▶ Work required
Write out every single entry exactly.
[[ Listed entries open ]]
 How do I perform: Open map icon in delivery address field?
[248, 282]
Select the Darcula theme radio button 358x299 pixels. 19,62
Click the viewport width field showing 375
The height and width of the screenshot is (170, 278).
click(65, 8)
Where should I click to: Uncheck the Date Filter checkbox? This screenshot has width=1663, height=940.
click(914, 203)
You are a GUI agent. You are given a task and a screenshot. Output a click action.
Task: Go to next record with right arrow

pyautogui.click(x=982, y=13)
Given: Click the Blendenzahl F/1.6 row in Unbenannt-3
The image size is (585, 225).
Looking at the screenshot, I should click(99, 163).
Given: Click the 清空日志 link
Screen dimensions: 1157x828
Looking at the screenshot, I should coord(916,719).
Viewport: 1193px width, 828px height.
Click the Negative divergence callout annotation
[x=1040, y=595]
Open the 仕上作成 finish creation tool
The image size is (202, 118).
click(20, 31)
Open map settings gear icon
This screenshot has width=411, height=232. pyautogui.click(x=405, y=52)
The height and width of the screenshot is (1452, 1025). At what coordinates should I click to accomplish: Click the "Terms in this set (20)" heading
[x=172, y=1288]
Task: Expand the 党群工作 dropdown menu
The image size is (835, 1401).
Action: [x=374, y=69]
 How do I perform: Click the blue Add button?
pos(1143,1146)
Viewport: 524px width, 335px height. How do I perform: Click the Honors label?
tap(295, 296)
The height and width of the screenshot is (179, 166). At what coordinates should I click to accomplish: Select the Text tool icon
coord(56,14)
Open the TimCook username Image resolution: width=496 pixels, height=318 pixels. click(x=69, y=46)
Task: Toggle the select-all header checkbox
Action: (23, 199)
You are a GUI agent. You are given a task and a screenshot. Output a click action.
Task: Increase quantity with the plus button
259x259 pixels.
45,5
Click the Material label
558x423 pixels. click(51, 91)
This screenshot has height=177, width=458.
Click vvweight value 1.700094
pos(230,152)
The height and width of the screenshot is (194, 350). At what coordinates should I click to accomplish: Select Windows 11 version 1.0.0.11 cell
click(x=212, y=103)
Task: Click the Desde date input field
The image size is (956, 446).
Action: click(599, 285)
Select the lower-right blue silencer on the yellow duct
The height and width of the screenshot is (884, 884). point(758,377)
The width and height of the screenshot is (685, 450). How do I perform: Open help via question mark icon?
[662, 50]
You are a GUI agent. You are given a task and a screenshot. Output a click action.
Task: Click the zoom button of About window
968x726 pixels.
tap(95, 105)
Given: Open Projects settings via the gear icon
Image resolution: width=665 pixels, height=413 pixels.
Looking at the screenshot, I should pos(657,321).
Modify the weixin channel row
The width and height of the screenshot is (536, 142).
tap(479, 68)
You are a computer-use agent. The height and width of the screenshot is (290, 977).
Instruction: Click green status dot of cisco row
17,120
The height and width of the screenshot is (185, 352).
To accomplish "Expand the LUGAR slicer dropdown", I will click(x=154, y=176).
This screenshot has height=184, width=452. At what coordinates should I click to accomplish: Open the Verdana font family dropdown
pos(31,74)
[[ Listed entries closed ]]
▶ Exercise result
 How do I perform: Open map icon in delivery address field?
[248, 282]
Select the Darcula theme radio button 358x299 pixels. 19,62
Click the viewport width field showing 375
The height and width of the screenshot is (170, 278).
click(65, 8)
Where should I click to: Uncheck the Date Filter checkbox? This screenshot has width=1663, height=940.
click(914, 203)
You are a GUI agent. You are given a task and a screenshot. Output a click action.
Task: Go to next record with right arrow

pyautogui.click(x=982, y=13)
Given: Click the Blendenzahl F/1.6 row in Unbenannt-3
The image size is (585, 225).
Looking at the screenshot, I should click(99, 163).
Given: Click the 清空日志 link
Screen dimensions: 1157x828
Looking at the screenshot, I should coord(916,719).
Viewport: 1193px width, 828px height.
Click the Negative divergence callout annotation
[x=1040, y=595]
Open the 仕上作成 finish creation tool
The image size is (202, 118).
click(20, 31)
Open map settings gear icon
This screenshot has width=411, height=232. pyautogui.click(x=405, y=52)
The height and width of the screenshot is (1452, 1025). At what coordinates should I click to accomplish: Click the "Terms in this set (20)" heading
[x=172, y=1288]
Task: Expand the 党群工作 dropdown menu
The image size is (835, 1401).
Action: [x=374, y=69]
 How do I perform: Click the blue Add button?
pos(1143,1146)
Viewport: 524px width, 335px height. How do I perform: Click the Honors label?
tap(295, 296)
The height and width of the screenshot is (179, 166). At what coordinates should I click to accomplish: Select the Text tool icon
coord(56,14)
Open the TimCook username Image resolution: width=496 pixels, height=318 pixels. click(x=69, y=46)
Task: Toggle the select-all header checkbox
Action: (23, 199)
You are a GUI agent. You are given a task and a screenshot. Output a click action.
Task: Increase quantity with the plus button
259x259 pixels.
45,5
Click the Material label
558x423 pixels. click(51, 91)
This screenshot has height=177, width=458.
Click vvweight value 1.700094
pos(230,152)
The height and width of the screenshot is (194, 350). At what coordinates should I click to accomplish: Select Windows 11 version 1.0.0.11 cell
click(x=212, y=103)
Task: Click the Desde date input field
The image size is (956, 446).
Action: click(599, 285)
Select the lower-right blue silencer on the yellow duct
The height and width of the screenshot is (884, 884). point(758,377)
The width and height of the screenshot is (685, 450). How do I perform: Open help via question mark icon?
[662, 50]
You are a GUI agent. You are given a task and a screenshot. Output a click action.
Task: Click the zoom button of About window
968x726 pixels.
tap(95, 105)
Given: Open Projects settings via the gear icon
Image resolution: width=665 pixels, height=413 pixels.
Looking at the screenshot, I should pos(657,321).
Modify the weixin channel row
The width and height of the screenshot is (536, 142).
tap(479, 68)
You are a computer-use agent. The height and width of the screenshot is (290, 977).
Instruction: Click green status dot of cisco row
17,120
The height and width of the screenshot is (185, 352).
To accomplish "Expand the LUGAR slicer dropdown", I will click(x=154, y=176).
This screenshot has height=184, width=452. At what coordinates should I click to accomplish: Open the Verdana font family dropdown
pos(31,74)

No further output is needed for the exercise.